Sea cual sea el responsable de la tragedia, lo cierto es que en lo que llevamos de año se han producido ya en nuestro país nada menos que trece accidentes ferroviarios, lo que permite especular con la idea de que falla algo más que las personas en este medio de transporte.

Algo similar ocurrió años atrás en el Reino Unido, cuando parecía que la mala suerte se había adueñado de los trenes británicos. Nada más lejos. La verdadera causa del aumento de la siniestralidad no era otra que la drástica reducción de las inversiones públicas en mantenimiento y en materia de seguridad llevada a cabo por los sucesivos gobiernos conservadores. Quizá aquí no ocurra lo mismo. Fomento asegura que las inversiones para mejorar la red son millonarias. Pero no todas ellas deben destinarse a las líneas de alta velocidad.
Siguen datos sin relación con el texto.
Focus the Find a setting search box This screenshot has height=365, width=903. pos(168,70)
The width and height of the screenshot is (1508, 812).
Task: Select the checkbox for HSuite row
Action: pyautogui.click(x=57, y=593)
Sorprende, además, que desde la propia Renfe se atribuya la situación por la que se atraviesa a la vejez y la degradación de las vías, por lo que convendría tomarse las cifras en serio y acometer de inmediato una profunda investigación que permita conocer las causas de tanta peligrosidad y, sobre todo, proponer respuestas que garanticen la seguridad en el transporte público. Porque cualquier «fallo humano» puede siempre minimizarse con un buen sistema técnico de seguridad detrás.